Zadanie a
Przedstaw w formie krótkiej listy akapit tekstu o maratonach szosowych, który zaczyna się od słów „Dzięki za gratulacje”. Zachowaj jego główne fakty.

Tekst
<<<<
Skocz do zawartości


Zdjęcie

MARATONY SZOSOWE PP


808 odpowiedzi w tym temacie

#41 horny

horny
  • Użytkownik
  • 530 postów
  • Skądmazowieckie

Napisano 08 lipiec 2007 - 19:33

Dzięki za gratulacje. Podium trudno było przewidzieć, bo są dobrzy zawodnicy, więc nie wiem skad taka pewność u Ciebie roolez :-P . Okazuje się jednak, że z grupy faworytów nie zwiódł tylko obecny lider PP. Pozostali, z różnych przyczyn zajęli odleglejsze pozycje, albo nie ukończyli 3 pętli. II pozycję zajął zawodnik z Rzeszowa, który nie startuje w PP, tylko w górskich maratonach, organizowanych między innymi w Czechach, czy na Słowacji.
W KK nie będę uczestniczył, bo jak wcześniej wspominałem, chcę pojechać na "Wysokie Tatry Tour" do Zakopanego.

#42 tomacias

tomacias
  • Użytkownik
  • 208 postów
  • Skądopolskie

Napisano 08 lipiec 2007 - 19:38

GRATULACJE Horny!!!!
Ten wiatr faktycznie był zabójczy. Sporo osób również tych którzy zgłosili się na 2 pętle zrezygnowało po 1.
Wjazd do mety też był niemałą niespodzianką :-? dla wielu.
Mnóstwo śladów po blokach zostało na poboczach dróg głównie pod Ochodzitą.

Masz może wyniki?

Parkowałem koło twojego auta w sobotę.

#43 horny

horny
  • Użytkownik
  • 530 postów
  • Skądmazowieckie

Napisano 08 lipiec 2007 - 19:44

tomacias, to ty też startowałeś?
Na pewno wiele osób śledzi forum, ale niestety "na żywo" jeszcze się nie rozpoznajemy ;-)
Wyniki mam, ale pewnie będą jeszcze dzisiaj w internecie

#44 tomacias

tomacias
  • Użytkownik
  • 208 postów
  • Skądopolskie

Napisano 08 lipiec 2007 - 19:53

Rozpoznałem cię praktycznie od razu po twoim komplecie CSC (ze zdjecia), myslałem że pogadamy ale najpierw podjechałem po numer do amfiteatru a jak wróciłem musiałeś wyjechać już na rozgrzewkę bo chyba startowałeś w 1 albo 2 grupie.
>>>>
Fragmenty listingu
<<<<
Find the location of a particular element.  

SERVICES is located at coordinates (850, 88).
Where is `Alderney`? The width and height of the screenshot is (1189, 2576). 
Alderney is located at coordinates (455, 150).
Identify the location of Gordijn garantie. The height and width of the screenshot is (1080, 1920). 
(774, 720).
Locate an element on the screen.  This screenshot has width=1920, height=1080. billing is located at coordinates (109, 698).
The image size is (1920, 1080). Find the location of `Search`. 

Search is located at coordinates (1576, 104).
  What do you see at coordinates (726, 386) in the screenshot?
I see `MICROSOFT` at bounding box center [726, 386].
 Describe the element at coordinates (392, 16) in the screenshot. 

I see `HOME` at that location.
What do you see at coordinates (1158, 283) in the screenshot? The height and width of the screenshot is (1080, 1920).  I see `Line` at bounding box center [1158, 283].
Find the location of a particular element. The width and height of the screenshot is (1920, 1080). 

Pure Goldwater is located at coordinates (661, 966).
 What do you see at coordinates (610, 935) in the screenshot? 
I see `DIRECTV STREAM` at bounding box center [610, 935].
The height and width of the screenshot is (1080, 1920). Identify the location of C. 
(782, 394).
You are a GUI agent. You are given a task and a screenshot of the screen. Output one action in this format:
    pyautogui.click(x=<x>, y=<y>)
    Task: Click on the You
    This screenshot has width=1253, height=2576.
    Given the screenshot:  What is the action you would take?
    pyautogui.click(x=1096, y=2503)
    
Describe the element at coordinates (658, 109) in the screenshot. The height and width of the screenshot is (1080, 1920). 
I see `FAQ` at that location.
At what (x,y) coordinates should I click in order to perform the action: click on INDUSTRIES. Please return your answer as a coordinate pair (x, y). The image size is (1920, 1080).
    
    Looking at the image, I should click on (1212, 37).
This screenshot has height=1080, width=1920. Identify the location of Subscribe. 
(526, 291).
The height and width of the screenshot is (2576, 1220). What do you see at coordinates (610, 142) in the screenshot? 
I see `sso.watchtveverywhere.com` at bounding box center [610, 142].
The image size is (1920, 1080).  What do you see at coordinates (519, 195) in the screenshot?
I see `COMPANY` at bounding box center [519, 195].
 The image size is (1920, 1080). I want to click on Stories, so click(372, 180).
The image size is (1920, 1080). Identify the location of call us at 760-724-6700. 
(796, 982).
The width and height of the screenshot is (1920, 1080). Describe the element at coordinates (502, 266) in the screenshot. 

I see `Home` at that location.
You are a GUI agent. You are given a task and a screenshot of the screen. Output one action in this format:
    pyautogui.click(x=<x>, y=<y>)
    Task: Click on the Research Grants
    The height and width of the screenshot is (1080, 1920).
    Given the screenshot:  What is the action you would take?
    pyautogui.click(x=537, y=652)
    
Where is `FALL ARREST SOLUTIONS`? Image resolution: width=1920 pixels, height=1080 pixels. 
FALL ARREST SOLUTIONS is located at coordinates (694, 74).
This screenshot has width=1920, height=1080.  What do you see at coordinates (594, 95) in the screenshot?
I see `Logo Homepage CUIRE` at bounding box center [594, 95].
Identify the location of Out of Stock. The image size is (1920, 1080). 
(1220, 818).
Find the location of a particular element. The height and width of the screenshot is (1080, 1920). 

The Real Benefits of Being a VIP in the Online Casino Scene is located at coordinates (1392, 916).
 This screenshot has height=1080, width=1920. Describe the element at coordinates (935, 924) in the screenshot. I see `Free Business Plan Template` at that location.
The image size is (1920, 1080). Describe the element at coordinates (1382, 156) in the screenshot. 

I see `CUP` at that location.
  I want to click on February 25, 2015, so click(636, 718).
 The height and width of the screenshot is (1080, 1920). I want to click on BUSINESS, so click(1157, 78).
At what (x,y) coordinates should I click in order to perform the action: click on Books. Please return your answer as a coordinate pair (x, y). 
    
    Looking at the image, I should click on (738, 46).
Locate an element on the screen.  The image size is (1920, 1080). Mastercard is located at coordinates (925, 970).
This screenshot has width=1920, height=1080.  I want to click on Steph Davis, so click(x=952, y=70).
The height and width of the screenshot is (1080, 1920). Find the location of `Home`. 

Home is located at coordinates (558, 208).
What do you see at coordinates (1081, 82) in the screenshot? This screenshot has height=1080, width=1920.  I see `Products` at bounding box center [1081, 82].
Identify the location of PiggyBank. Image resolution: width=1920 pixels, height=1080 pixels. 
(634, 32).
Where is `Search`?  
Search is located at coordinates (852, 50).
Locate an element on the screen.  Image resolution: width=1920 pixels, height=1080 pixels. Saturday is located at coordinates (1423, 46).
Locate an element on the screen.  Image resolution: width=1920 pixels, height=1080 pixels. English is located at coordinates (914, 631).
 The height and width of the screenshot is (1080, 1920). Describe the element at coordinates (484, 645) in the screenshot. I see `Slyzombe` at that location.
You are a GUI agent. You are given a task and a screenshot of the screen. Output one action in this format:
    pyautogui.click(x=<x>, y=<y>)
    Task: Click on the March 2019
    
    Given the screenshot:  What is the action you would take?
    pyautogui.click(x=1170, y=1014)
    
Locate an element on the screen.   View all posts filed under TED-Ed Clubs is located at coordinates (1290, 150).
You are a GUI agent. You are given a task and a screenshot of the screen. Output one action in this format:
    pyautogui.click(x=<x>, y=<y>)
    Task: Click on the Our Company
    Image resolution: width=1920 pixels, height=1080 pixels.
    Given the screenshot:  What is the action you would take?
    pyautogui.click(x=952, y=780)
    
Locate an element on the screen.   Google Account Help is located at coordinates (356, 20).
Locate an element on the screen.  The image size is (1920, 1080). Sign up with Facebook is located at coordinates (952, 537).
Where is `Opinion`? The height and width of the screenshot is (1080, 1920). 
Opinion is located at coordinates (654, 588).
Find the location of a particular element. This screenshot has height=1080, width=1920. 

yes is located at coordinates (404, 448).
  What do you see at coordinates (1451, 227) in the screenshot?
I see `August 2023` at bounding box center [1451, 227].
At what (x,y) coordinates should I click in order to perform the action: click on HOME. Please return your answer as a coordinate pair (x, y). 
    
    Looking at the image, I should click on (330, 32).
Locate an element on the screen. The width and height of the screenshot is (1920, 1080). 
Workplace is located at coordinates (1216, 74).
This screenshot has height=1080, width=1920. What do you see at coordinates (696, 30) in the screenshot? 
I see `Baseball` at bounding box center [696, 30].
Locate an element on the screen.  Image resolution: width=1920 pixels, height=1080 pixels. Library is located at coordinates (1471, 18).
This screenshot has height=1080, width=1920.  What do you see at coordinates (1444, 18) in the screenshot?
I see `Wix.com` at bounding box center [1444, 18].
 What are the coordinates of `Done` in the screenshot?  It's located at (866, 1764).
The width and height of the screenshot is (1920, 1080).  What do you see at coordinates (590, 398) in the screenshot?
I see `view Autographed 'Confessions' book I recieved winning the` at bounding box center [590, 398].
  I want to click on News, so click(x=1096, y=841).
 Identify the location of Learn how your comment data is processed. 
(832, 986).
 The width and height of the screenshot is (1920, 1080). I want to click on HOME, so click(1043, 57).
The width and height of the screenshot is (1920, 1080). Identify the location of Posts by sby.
>>>>
Zadanie b
Przepisz bez zmian fragment listingu od wiersza zawierającego „(594, 95) in the screenshot?” do wiersza zawierającego „This screenshot has height=1080, width=1920. Describe”, łącznie z tymi dwoma wierszami.

Przykładowe rozwiązanie a
- Autor dziękuje za gratulacje. Podium było trudne do przewidzenia, bo startowali dobrzy zawodnicy, więc nie wie, skąd pewność u roolez.
- Z grupy faworytów nie zawiódł tylko obecny lider PP.
- Pozostali faworyci z różnych przyczyn zajęli odleglejsze pozycje albo nie ukończyli 3 pętli.
- Drugie miejsce zajął zawodnik z Rzeszowa, który nie startuje w PP, tylko w maratonach górskich organizowanych m.in. w Czechach i na Słowacji.

Przykładowe rozwiązanie b
This screenshot has width=1920, height=1080.  What do you see at coordinates (594, 95) in the screenshot?
I see `Logo Homepage CUIRE` at bounding box center [594, 95].
Identify the location of Out of Stock. The image size is (1920, 1080). 
(1220, 818).
Find the location of a particular element. The height and width of the screenshot is (1080, 1920). 

The Real Benefits of Being a VIP in the Online Casino Scene is located at coordinates (1392, 916).
 This screenshot has height=1080, width=1920. Describe the element at coordinates (935, 924) in the screenshot. I see `Free Business Plan Template` at that location.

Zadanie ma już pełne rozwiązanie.